Das sind die wahren Helden
Bei einem Spaziergang durch das Camp aber finden wir die wahren Helden: Hinter jedem erfolgreichen Fahrerteam stehen Mechaniker und emsige Helfer, die bis spät in die Nacht, oder eher bis früh in den Morgen, die Fahrzeuge für die kommenden Strapazen wieder fit machen. Die Teams kommen teilweise mit großen Crews in mehreren LKW, die als mobile Werkstätten dienen. Der Sound von Pressluftschraubern und Notstromaggregaten durchdringt die Nacht. Schweißbögen machen es zudem fast taghell.
Doch schaut man in die Gesichter der Schrauber fällt eins auf: Es spiegelt sich die pure Lust darin. Sie sind freiwillig hier und opfern dazu Urlaubszeit und Geld. Fehlt beim Reparieren mal ein Teil, hilft der Nachbar gerne aus. Und kann der nicht helfen, findet sich schnell wer anders aus dem Rallyetross oder von einheimischen Werkstätten oder Schrottplätzen. Die Breslau ist eine verschworene Gemeinschaft, viele kennen sich seit Jahren und Jahrzehnten. Auch Andreas und Felix berichten davon: „Wir bekommen hier großartige Unterstützung. Jeder hilft uns, egal ob Orga-Team oder die Nachbarn auf dem Campground. Und sogar wir konnten bereits anderen mit Ersatzteilen aushelfen.“ Stolz lässt Andreas sein Blick über das im Gras ausgebreitete Ersatzteillager des Defender streifen. Das ist die Abenteuer-Rallye Breslau, wie man am Lagerfeuer über sie erzählt.
The Rallye-Spirit – eine Legende aus vergessenen Zeiten?
Aber einiges hat sich gegenüber den Anfgangszeiten der Rallye verändert. So wird die Realisierung der Rallye von Jahr zu Jahr schwieriger. Die Genehmigungen dauern länger und Strecken werden begrenzter. In vielen Restriktionen und Mahnungen der Orga schwingt die Angst mit, die Genehmigung für die Zukunft nicht mehr zu bekommen. Auch die Zahl der Teilnehmer geht zurück. Waren es in früheren Jahren schon mal 300 Motorräder und Fahrzeuge, so sind es dieses Jahr noch knapp ein Drittel. Neue, junge abenteuerlustige Teams gibt es nur noch eine Handvoll.

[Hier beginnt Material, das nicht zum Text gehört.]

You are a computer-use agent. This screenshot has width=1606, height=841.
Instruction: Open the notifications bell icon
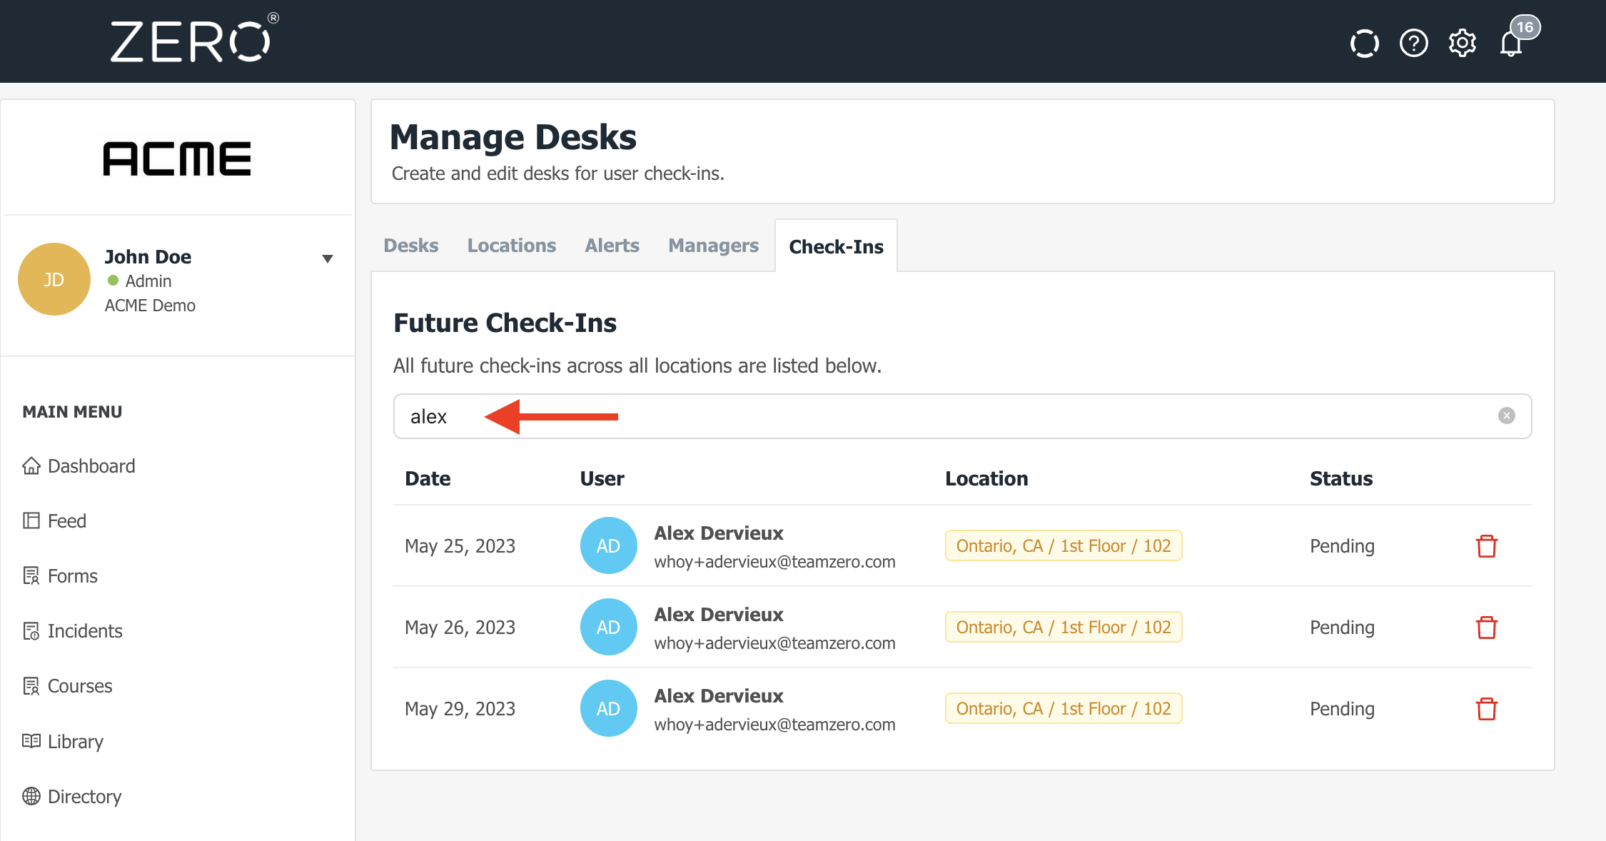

Vielleicht kann man Matthias und Martin Hertwig mit ihrem Suzuki Samurai zu diesen Teams zählen. Die beiden Bayern sind Brüder und studierte Ingenieure. Ihr Samurai ist bereits langjähriger Bekannter auf der Breslau und von den beiden immer wieder liebevoll modifiziert worden. Wir staunen nicht schlecht, als sich der kleine Wilde mit schneller Winde an den übrigen Extremklasse-Teilnehmer vorbeiwincht und die prestigeträchtige Stage des Hauptsponsors gewinnt. Die Winde ist natürlich auch selbstkonstruiert. Ehrensache!
Die beiden stört dann auch nicht weiter, dass sie mit gut 41 Stunden insgesamt gut 15 Stunden länger brauchten, als die späteren Sieger der offenen Extrem-Klasse Jim Marsden und Helder Da Rocha des Gigglepin ORA Teams mit ihrem Defender-Prototyp. Die Zieleinfahrt feiern sie genauso wie die Gewinner. Und das mit Recht. Die Einfahrt ins Ziel, ist schließlich ein großartiger Erfolg und verdienter Lohn für die langen und teuren Stunden Arbeit am Boliden.
Professioneller Anspruch und doch große Nachwuchssorgen
Aber wieso gibt es nicht mehr abenteuerbegeisterte Teams und wieso fehlt es an Nachwuchs? An den Möglichkeiten, der Professionalität und Modernisierung liegt es sicher nicht: acht Tage Rallyefeeling pur, meistens mit zwei Wertungsprüfungen, die nicht einfach nur im Kreis führen, sondern abwechslungsreich gesteckt sind. Dazu eine Nacht-Stage und drei Camps, die während der Woche angefahren werden. Echtes Rallyefeeling eben, das es so nur noch selten in Europa gibt.
- Die Organisation ist klar und strukturiert, hat einen hohen Sicherheitsanspruch an Fahrzeuge, Fahrer und Begleiter. Bewiesen durch die detaillierte Fahrzeugabnahme, Erste-Hilfe-Unterweisung und unzähligen Sicherungsposten auf den Strecken sowie der permanenten GPS-Überwachung der Rennfahrzeuge.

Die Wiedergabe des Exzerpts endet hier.